The most important tool is the swageblock or die to form the aglets, with grooves in various sizes – as you can see in the woodcut and Hausbücher images above. I made mine from a small cheap anvil, using a hacksaw to make an initial cut, then a rat-tail file to shape the grooves.

You can also make them from a block of dense wood such as oak, using the same approach – cut and file. If you are making more than one, you can clamp a pair of blocks together, then drill with a 2 or 2.5mm bit and smooth with a file and sandpaper.

Tools for making aglets

You will also need:

  • Ruler and pencil – to measure and mark the brass
  • Heavy duty scissors or metal snips – to cut the brass
  • Small cross-peen hammer
  • Awl – useful for opening and shaping
  • Fine file or emery board, for smoothing points
  • Beeswax candle (optional) to help shape and secure the end of the lace.

Type 1

I find Type 1 aglets perfect for my needs (and have not got Type 2 working reliably!). Allow some time for your first attempt – you will get quicker with practice.

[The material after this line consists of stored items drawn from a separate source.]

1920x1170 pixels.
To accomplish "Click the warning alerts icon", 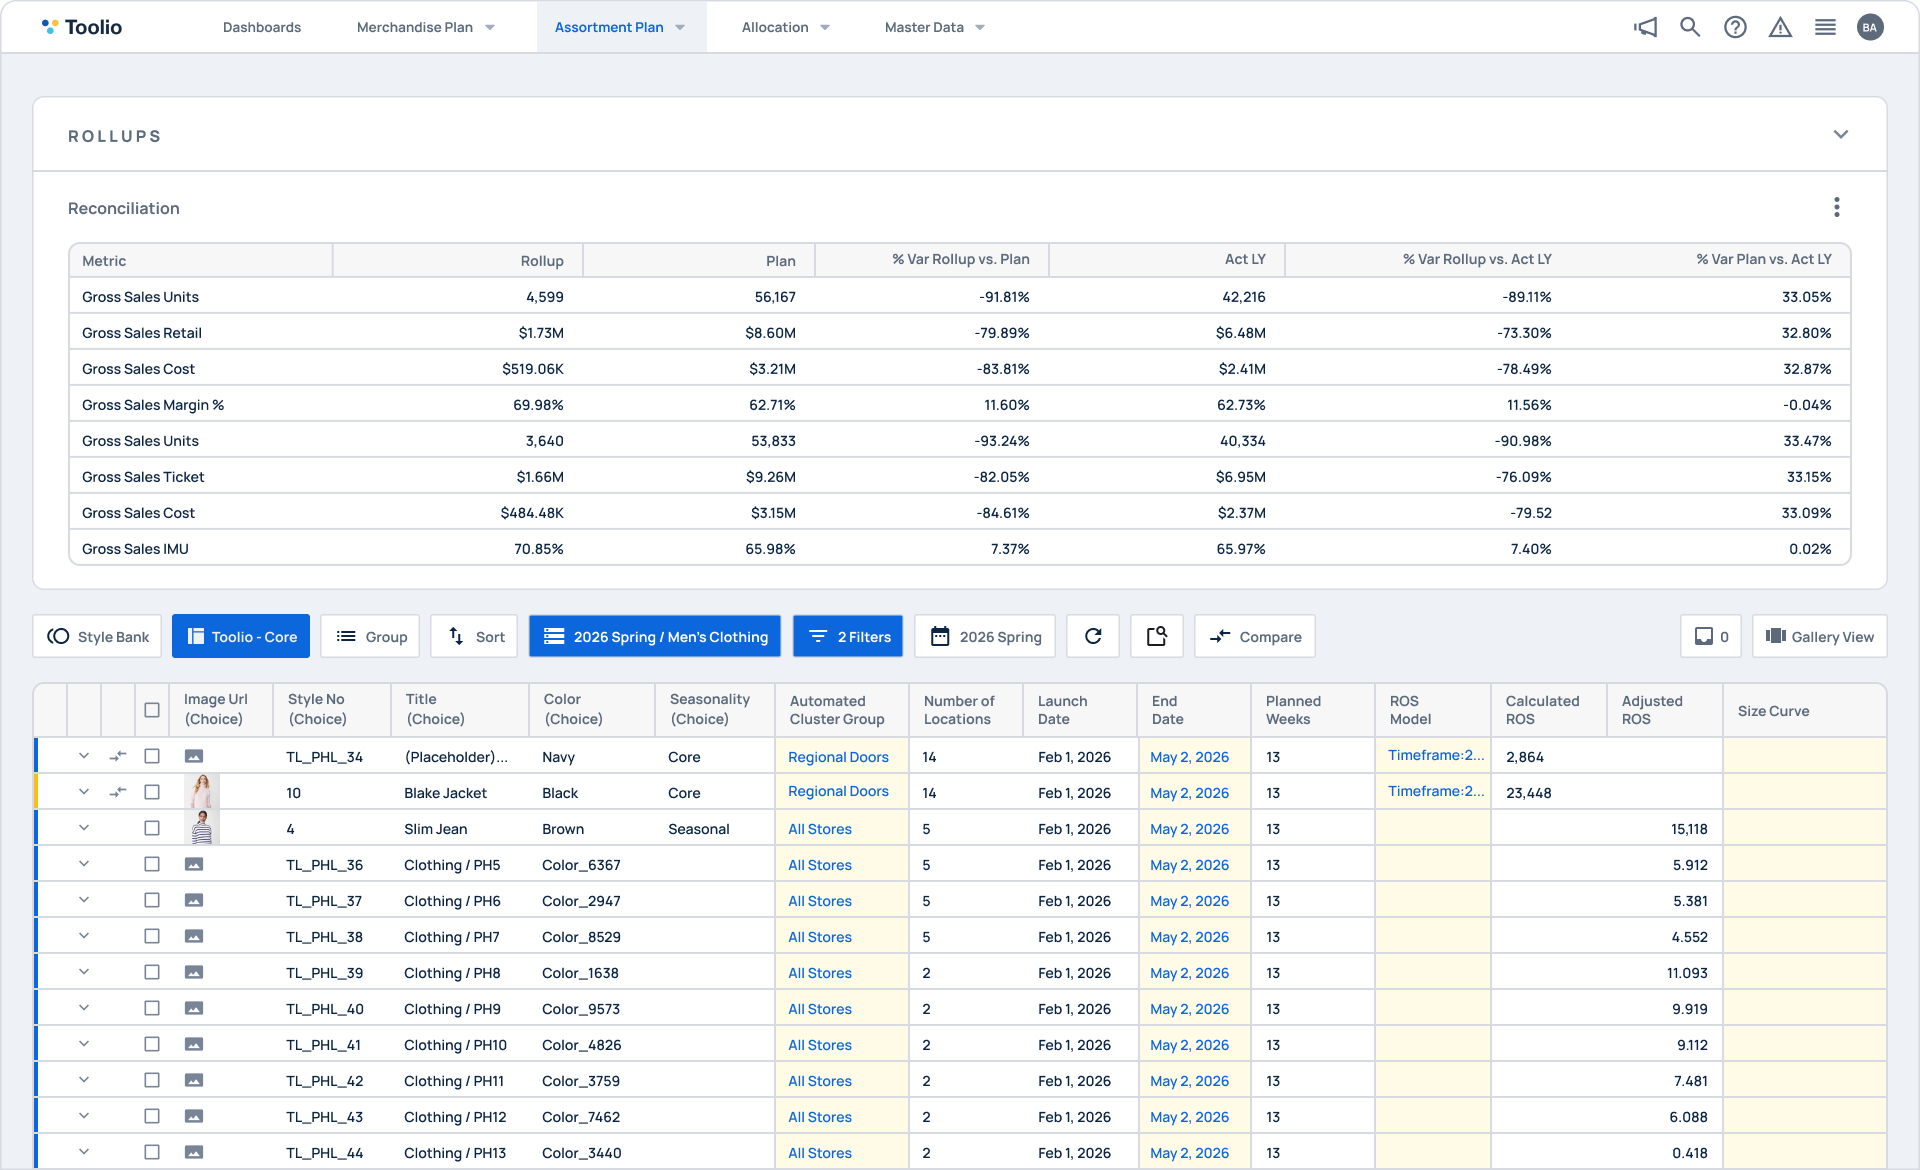I will [1781, 27].
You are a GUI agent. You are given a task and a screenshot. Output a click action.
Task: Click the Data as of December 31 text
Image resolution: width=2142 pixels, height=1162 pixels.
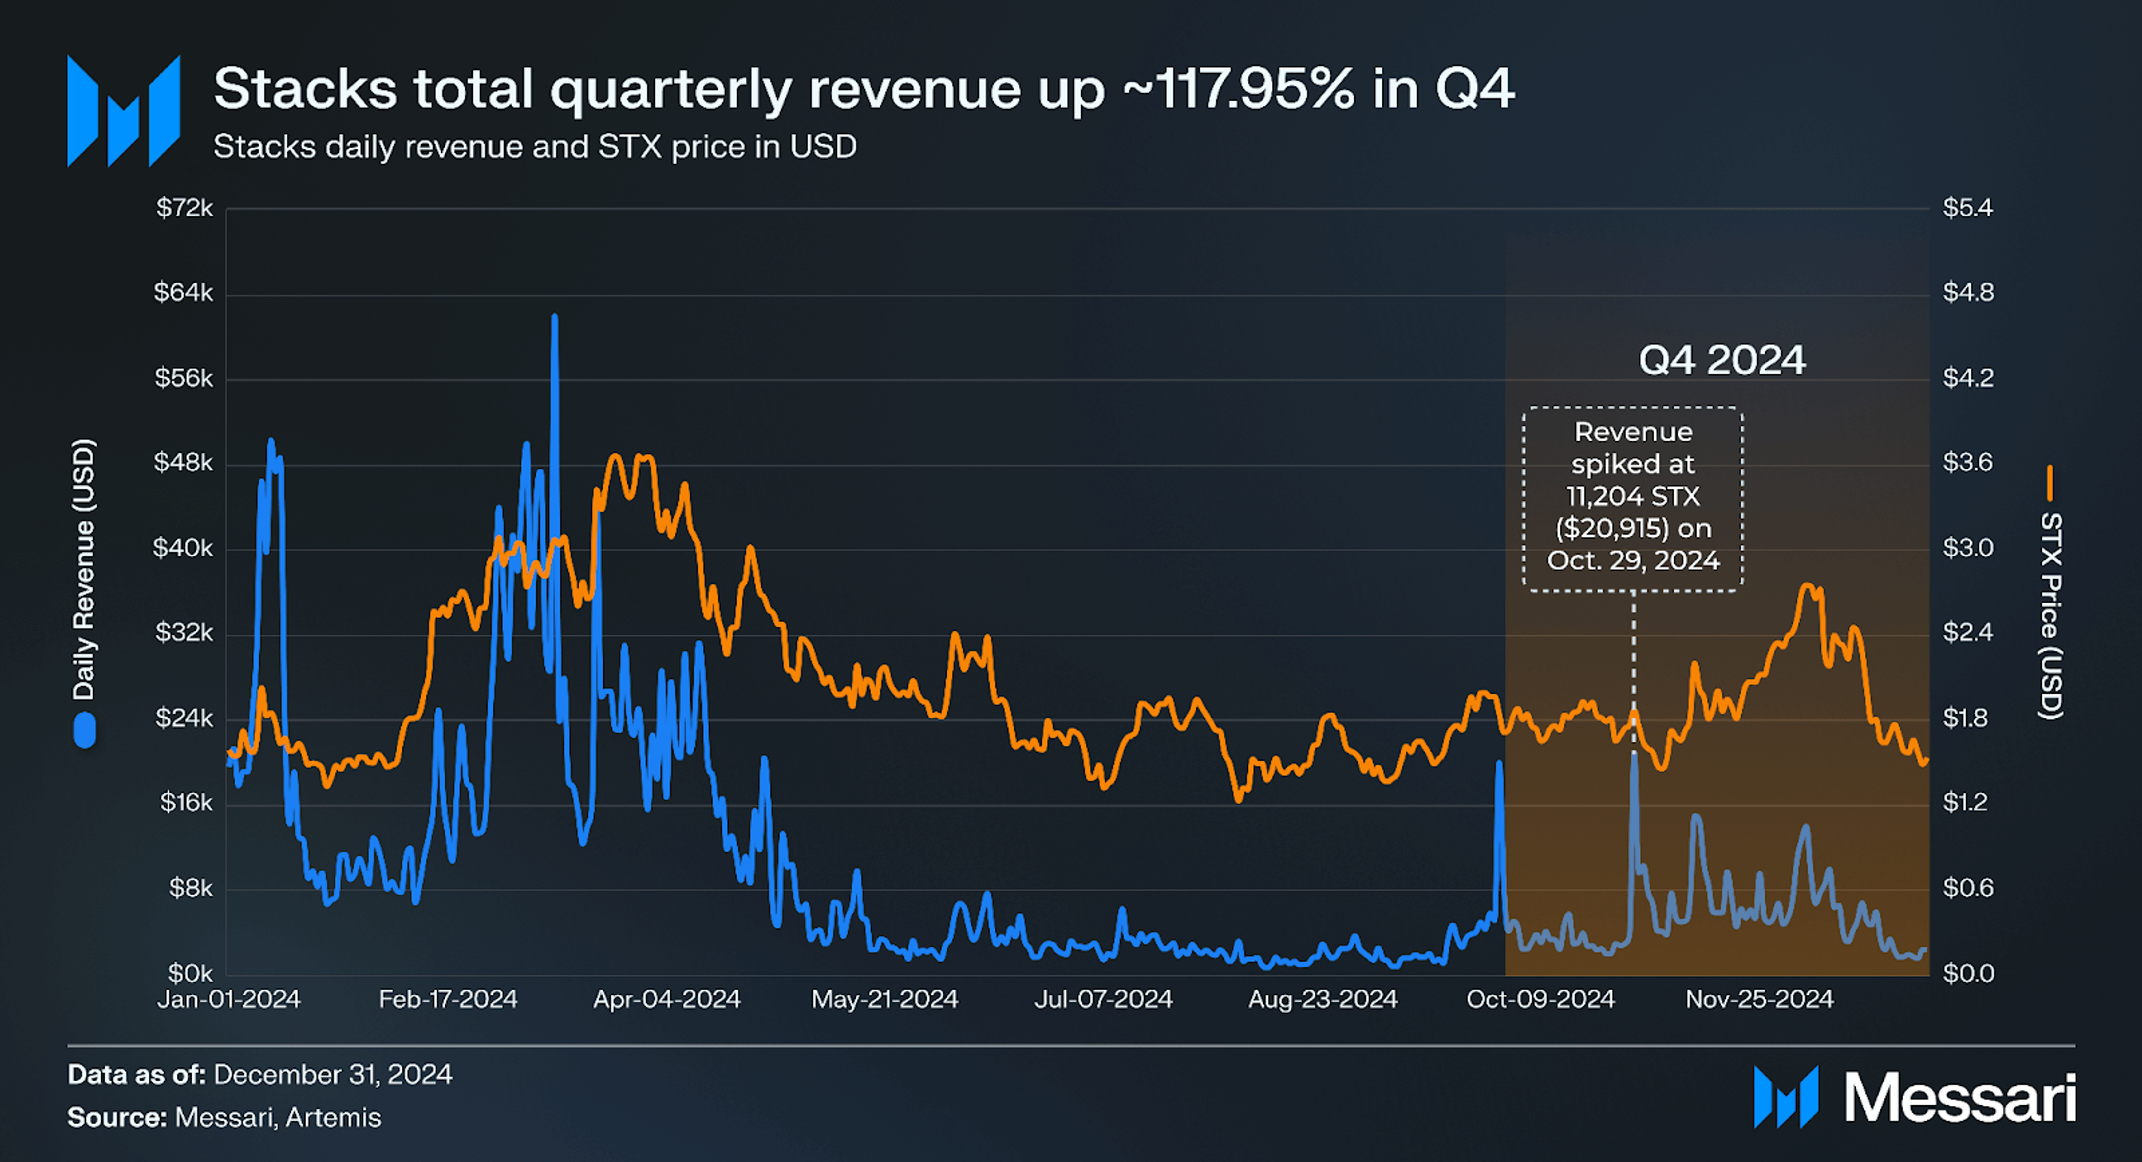click(260, 1074)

  • Prepare your lace, cutting the end with a long angle to taper it.
  • Optionally dip the end of lace into beeswax to reduce fraying and improve grip in the aglet – smooth off with your fingers
  • Measure the diameter of the lace. Allow 2.5 – 3 times this measure for the base of your aglet, depending on how much compression your lace has (eg larger for leather thong, less for soft cord).
  • Mark a line across your brass sheet the height of your aglet – 25-30mm is a useful length.
  • Mark a trapezoid on brass, making the top about one third of the base width, and cut it out
  • Place the brass on the grooved anvil and press the initial groove along the centre with the hammer or a shaped wedge
  • Rotate the brass in the groove and use the hammer to peen over the sides a bit, starting to form the tube
  • If you close it too much, you can use an awl to gently open the aglet again
  • Insert the lace to about 2/3rds of length (not all the way to the point, so it can taper)
  • Curve the edges to meet in teardrop shape, rotating in the groove as needed
  • Tap the butted edges down to form a tapered cylinder

To finish off:

  • Hold the aglet on edge of anvil, to support the edge of the base, where the lace emerges
  • Tap all around the base to grip the lace – this helps hold it on, and reduces drag when you unlace
  • Feel the point – if rough, smooth off with a file or emery board.

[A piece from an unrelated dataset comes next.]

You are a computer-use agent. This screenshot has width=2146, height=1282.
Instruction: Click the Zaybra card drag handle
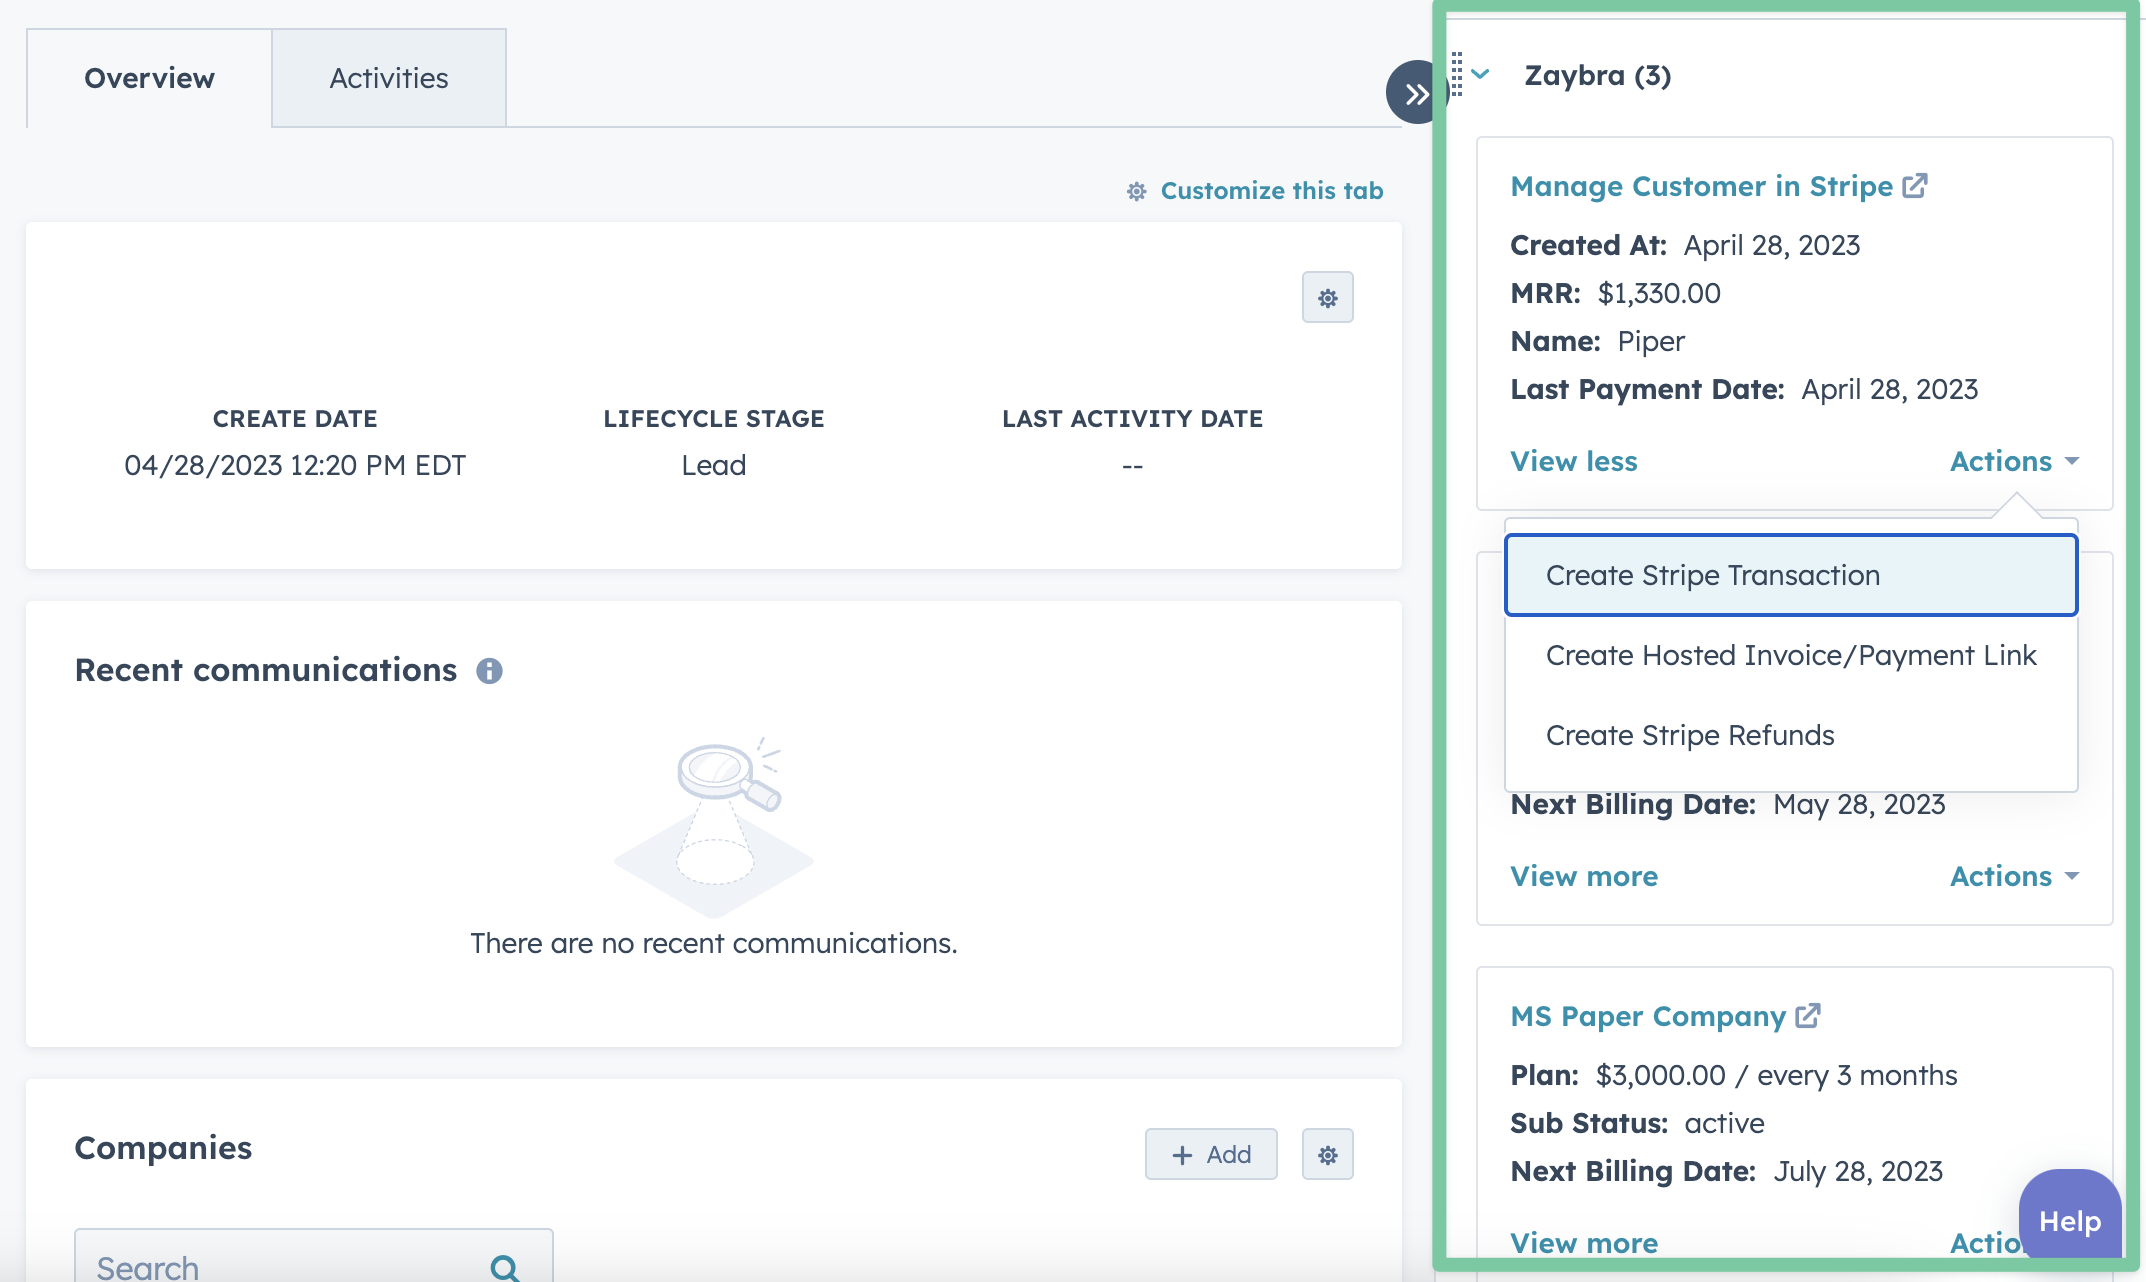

For extra strength, you can pierce a fine hole through near the base, insert a 1mm soft iron wire and peen to form rivet. I find my aglets stay on without this extra step.

It is obviously more efficient to mass produce aglets. Once you know the properties of your lace (thickness, squishiness), you can cut alternating trapezoids of brass in advance, prepare your laces, and then form all the aglets as a production run.